> _Exercise aim_: The required output is the lines from the one with "This screenshot has width=328, height=711." through the end of the data, repeated verbatim, with no pictures included.

> _Entries provided_:
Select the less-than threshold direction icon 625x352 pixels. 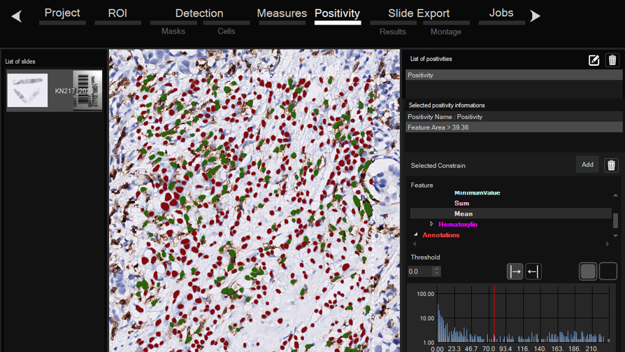click(x=533, y=272)
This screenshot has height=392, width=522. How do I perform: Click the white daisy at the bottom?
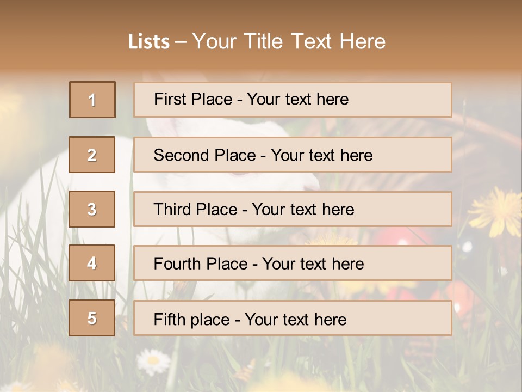153,360
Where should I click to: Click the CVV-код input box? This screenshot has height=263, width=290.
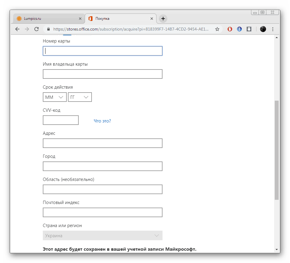pos(61,120)
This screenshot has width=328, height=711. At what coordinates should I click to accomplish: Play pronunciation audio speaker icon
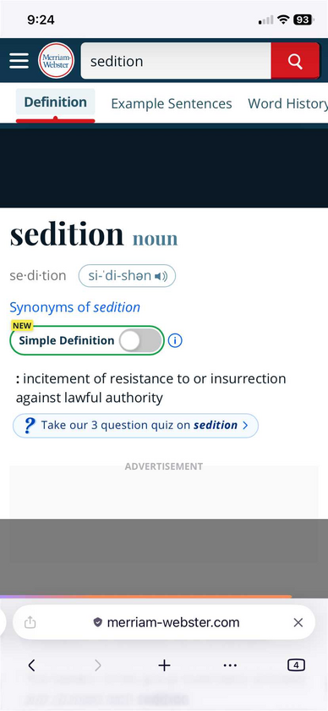click(161, 276)
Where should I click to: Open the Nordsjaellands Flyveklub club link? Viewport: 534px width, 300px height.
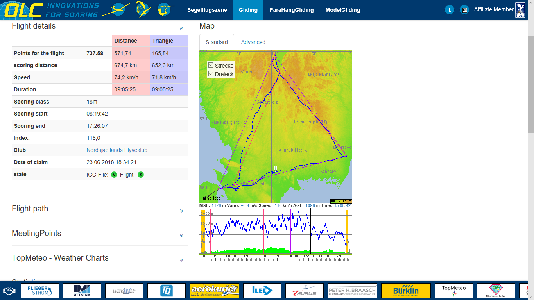117,150
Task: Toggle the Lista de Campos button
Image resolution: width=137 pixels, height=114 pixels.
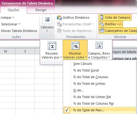Action: coord(115,17)
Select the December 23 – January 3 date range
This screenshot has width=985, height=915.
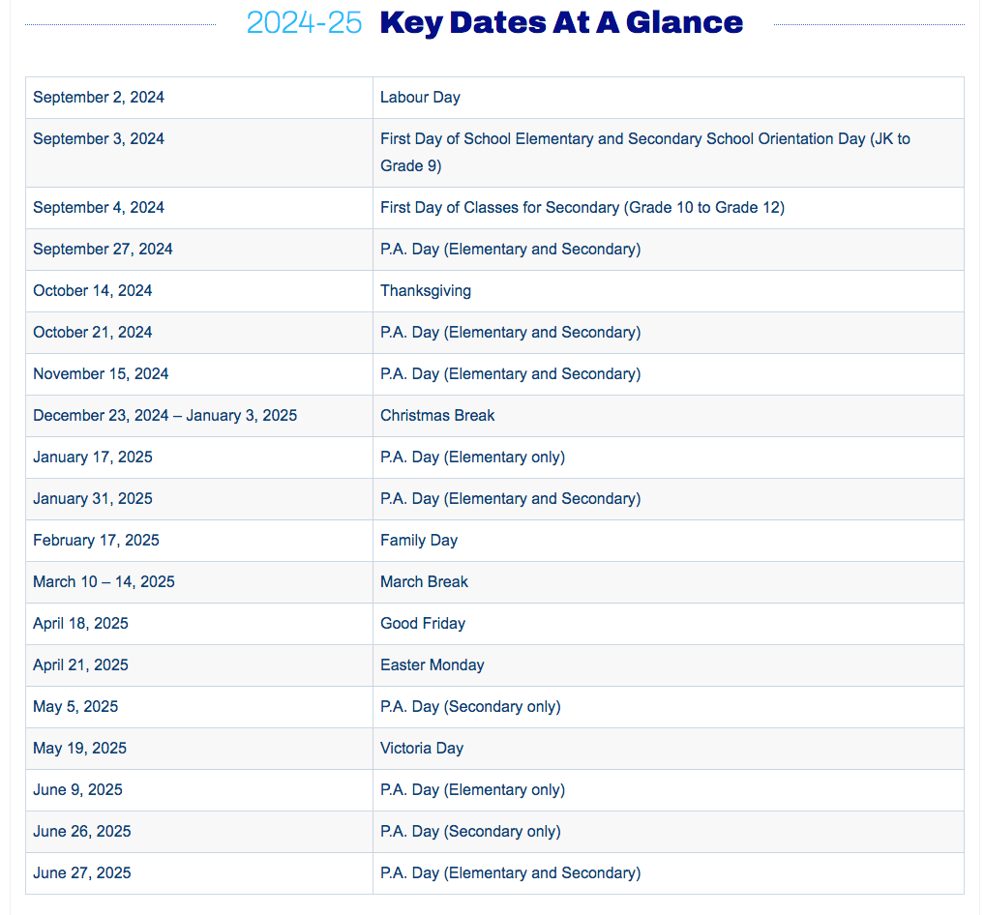(x=164, y=416)
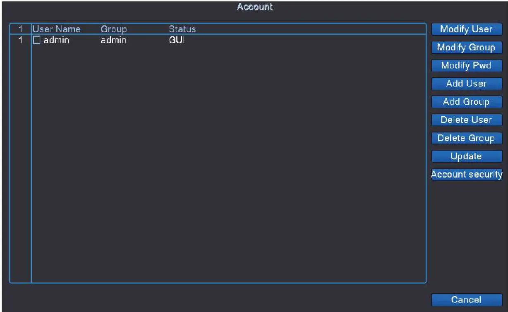Click the Update button
Screen dimensions: 508x312
(466, 156)
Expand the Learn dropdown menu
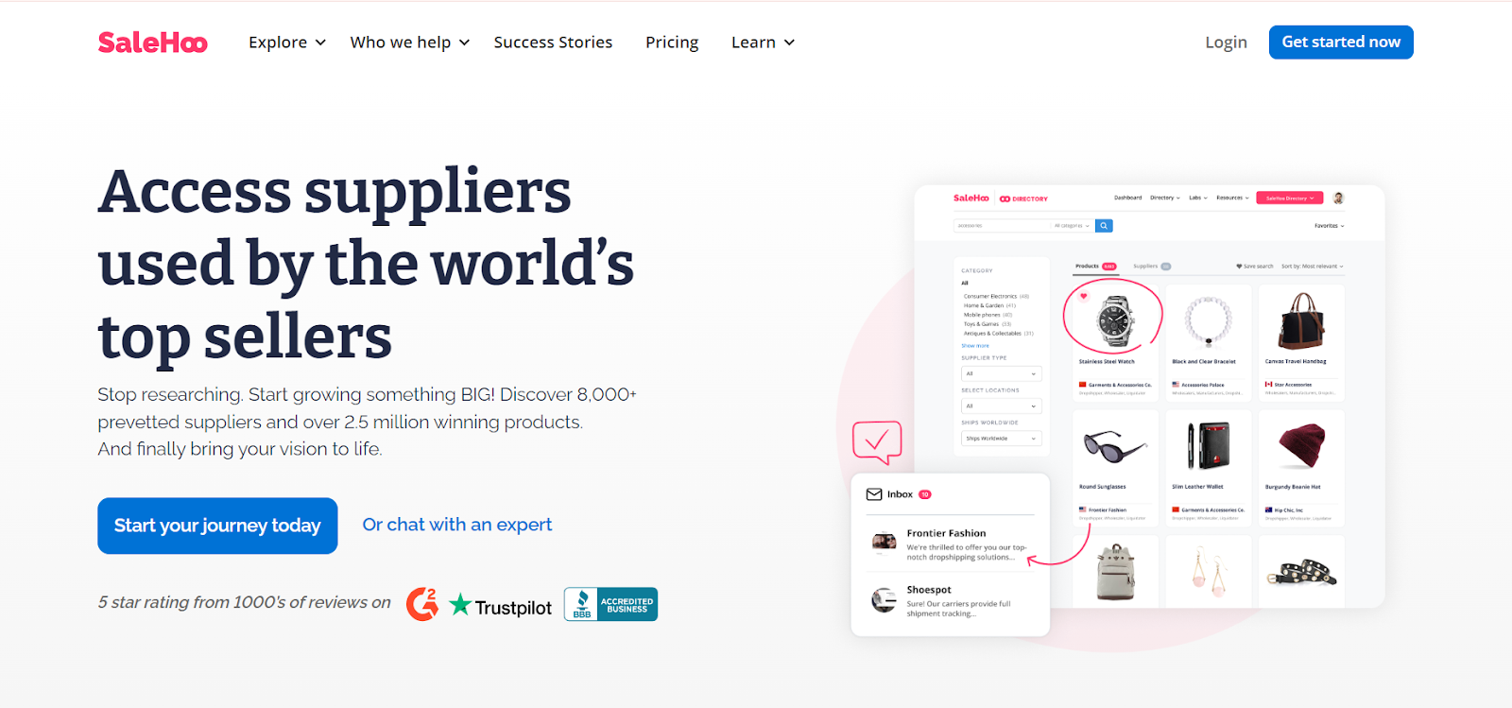Image resolution: width=1512 pixels, height=708 pixels. coord(764,43)
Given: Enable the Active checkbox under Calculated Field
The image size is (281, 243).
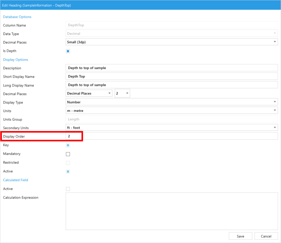Looking at the screenshot, I should click(68, 189).
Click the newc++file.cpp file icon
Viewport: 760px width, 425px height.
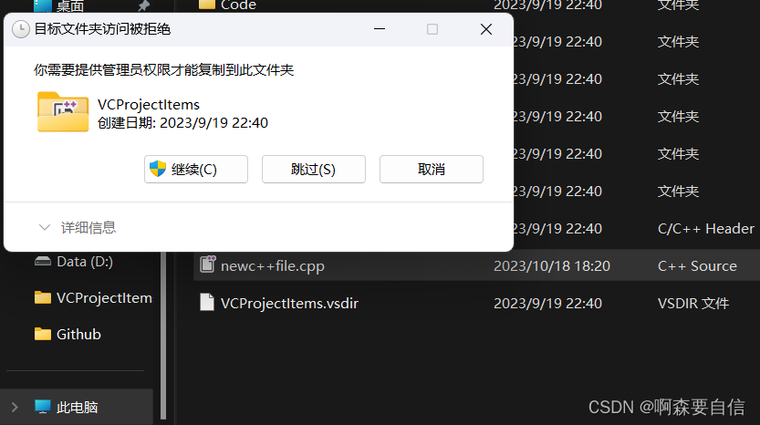click(x=207, y=264)
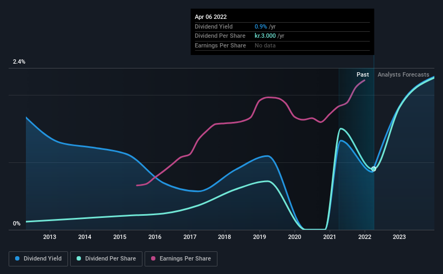This screenshot has height=274, width=443.
Task: Toggle the Dividend Per Share legend button
Action: pyautogui.click(x=106, y=259)
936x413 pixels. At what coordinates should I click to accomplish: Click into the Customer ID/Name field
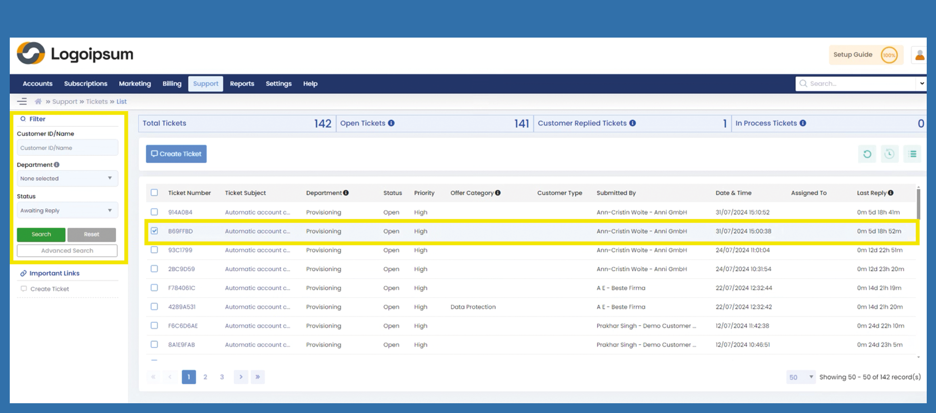tap(67, 148)
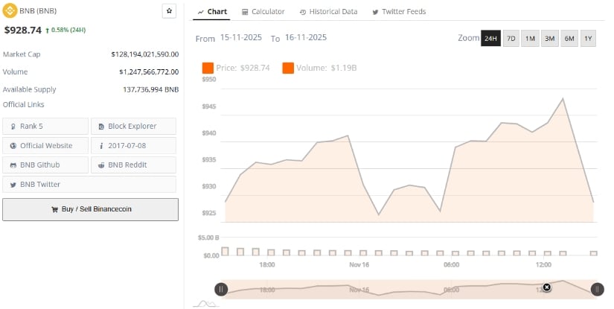Viewport: 614px width, 309px height.
Task: Toggle the Price series legend swatch
Action: (208, 68)
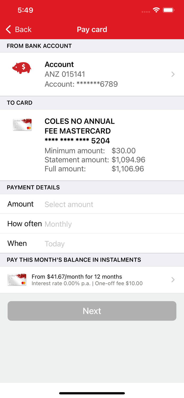Tap the battery indicator icon

pos(168,10)

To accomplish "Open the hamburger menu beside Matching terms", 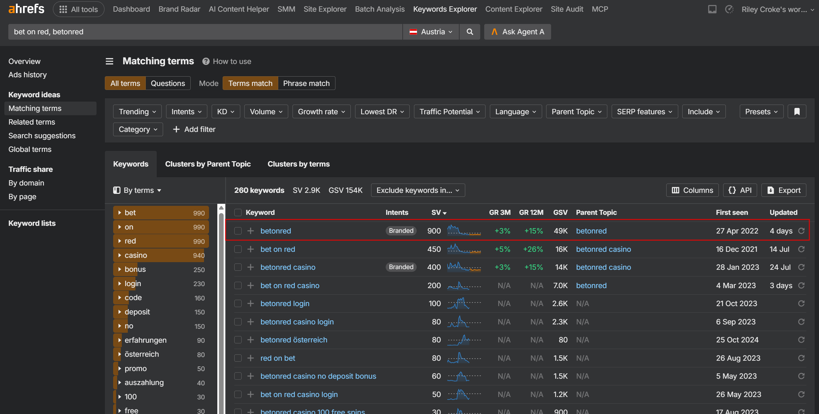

> _Solved problem_:
This screenshot has width=328, height=711. At what coordinates should I click to accomplish: Play pronunciation audio speaker icon
click(161, 276)
Where should I click to: Open the Nordsjaellands Flyveklub club link? Viewport: 534px width, 300px height.
117,150
Task: Toggle the Lista de Campos button
Image resolution: width=137 pixels, height=114 pixels.
Action: coord(115,17)
Select the December 23 – January 3 date range
This screenshot has width=985, height=915.
(x=164, y=416)
Click the Update button
Screen dimensions: 508x312
(466, 156)
Expand the Learn dropdown menu
Image resolution: width=1512 pixels, height=708 pixels. coord(764,43)
Given: Enable the Active checkbox under Calculated Field
The image size is (281, 243).
Looking at the screenshot, I should click(68, 189).
Click the newc++file.cpp file icon
Viewport: 760px width, 425px height.
click(x=207, y=264)
This screenshot has height=274, width=443.
Task: Toggle the Dividend Per Share legend button
Action: pyautogui.click(x=106, y=259)
936x413 pixels. At what coordinates should I click to accomplish: Click into the Customer ID/Name field
tap(67, 148)
Viewport: 614px width, 309px height.
Task: Toggle the Price series legend swatch
Action: (208, 68)
Tap the battery indicator icon

pos(168,10)

To accomplish "Open the hamburger menu beside Matching terms", 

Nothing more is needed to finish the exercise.